An email is sent on the network in which the recipients (0,1,2,3,4,5} are in communication.
1 can send to 4 and 2
2 to 1,3,5
3 to 0,2,5
4 to 1, 5
5 to 0,2,4
0 to 3 and 5
If a message is sent to 2,3,4,5 it is forwarded randomly to a neighbour (even if this means a repeat). 0 and 1 never forward messages.
Let ek be the expected number of time that a message starting at k is passed on.
E(X) = [tex]\sum[/tex] E(X|A)P(A)
The Attempt at a Solution
I think I need to partition this but I'm unsure on the partition.
Let X be the number of times a message is sent on
E(X) = E(X|1st move is to 0)P(1st move is to ) + E(X|1st move is to 1)P(1st move is to 1) + E(X|1st move is to 2)P(1st move is to 2) + E(X|1st move is to 3)P(1st move is to 3) + E(X|1st move is to 4)P(1st move is to 4) + E(X|1st move is to 5)P(1st move is to 5)

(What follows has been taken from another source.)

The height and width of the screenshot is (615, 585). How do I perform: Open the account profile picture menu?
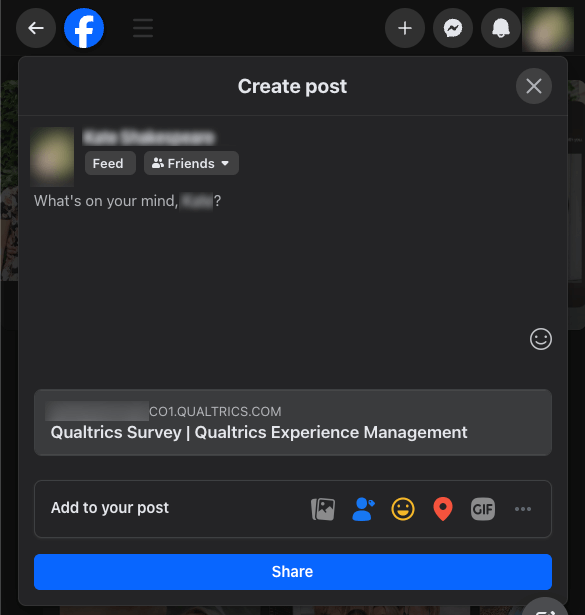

I'm not sure how I'd work these out using a general k to start at.
If I assume I start at 4, as I'm trying to find e4 then I get
e4 = 0 + 1x(1/2) + 0 + 0 + e5 (1/2)
2e4 = 1 + e5
e5 = 1x(1/2) + 0 + e2 (1/3) + 0 + e4 (1/3)
I don't really think I'm going about this the right way, I would have thought I need to find a formula for starting at a general k but I don't know how.